La défection (regrettable) de Xander Parish profite directement aux danseurs du San Francisco Ballet, vus à trois reprises dans ce gala. Curieusement, Mathilde Froustey nous propose pour sa première apparition la variation de la Cigarette extraite de Suite en blanc, ballet qui figure certes au répertoire du SFB, mais qui évoque davantage de par chez nous le fameux concours de promotion interne, qui ne lui a pas forcément très bien réussi par le passé. Le moins que l'on puisse dire est qu'elle ne danse pas cette Cigarette façon concours de l'Opéra -et c'est heureux! -, laissant voir des bras et des poses étonnamment libérés et sensuels, qui se marient tout à fait bien à l'esprit de la Namouna de Lalo. Who Cares?, dans l'esprit du musical américain, n'est certes pas le Balanchine que l'on préfère, mais Pascal Molat et Mathilde Froustey y sont comme des poissons dans l'eau, rivalisant de vitesse, d'humour et de clins d'oeil coquins - au risque de l'indigestion. Lambarena, de Val Caniparoli, sur un drôle de mélange de Bach et de musique africaine, est une sorte de remix - façon show télévisé – de l'histoire de Tarzan, Jane et Cheetah... Bon. On n'a rien contre l'entertainment, mais on dira pudiquement que c'est là la pièce de trop – la pièce oubliable par excellence.

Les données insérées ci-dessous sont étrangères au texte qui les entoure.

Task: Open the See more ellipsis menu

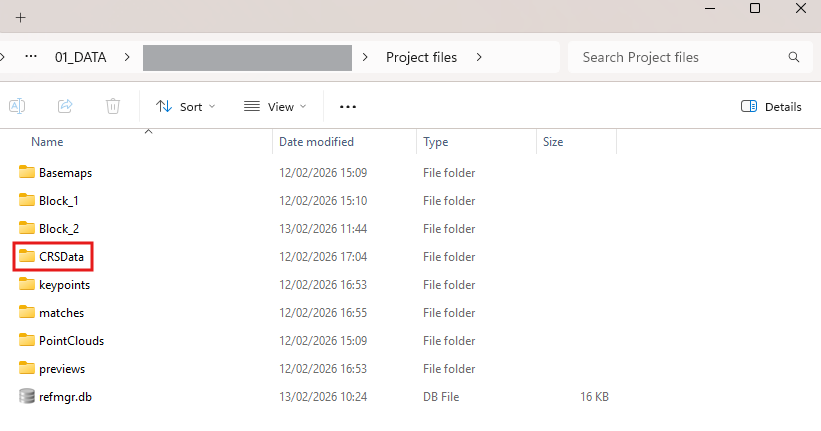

In fine, c'est bel et bien François Alu, plus jeune danseur de l'équipe incidemment, qui aura réussi à se démarquer des numéros plus ou moins attendus des vedettes frottées à l'exercice du gala, avec sa relecture hip-hop de La Sylphide. Son interprétation des Bourgeois, solo par trop rebattu, par trop marqué par certains interprètes bien connus, si elle est soignée et séduit par son caractère compact et nerveux, semble encore toutefois un peu retenue dans l'humour. En revanche, le solo/duo revisité de La Sylphide surprend agréablement par son mélange réussi de mouvements hip-hop et contemporains, mis au service de l'intrigue la plus romantique qui soit. François Alu aurait pu se contenter de délivrer seul, et brillamment, de ces figures athlétiques qui n'ont pas de nom dans la grammaire classique, mais le duo avec Léonore Baulac, solaire et radieuse en créature éthérée des temps modernes, donne à la démonstration simplement plaisante qui l'ouvre une véritable dimension émotionnelle. Face à l'abus des poses chirurgicales pour humanoïdes dansants, cette petite pièce est une respiration : ça danse enfin! Si les créations de nos étoiles maison et autres danseurs chorégraphes adoubés par la direction ont souvent laissé – au minimum – sceptique, voilà incontestablement, de la part d'un jeune espoir, un ton nouveau, réjouissant pour l’œil et pour l'esprit, rafraîchissant surtout par son naturel. A suivre!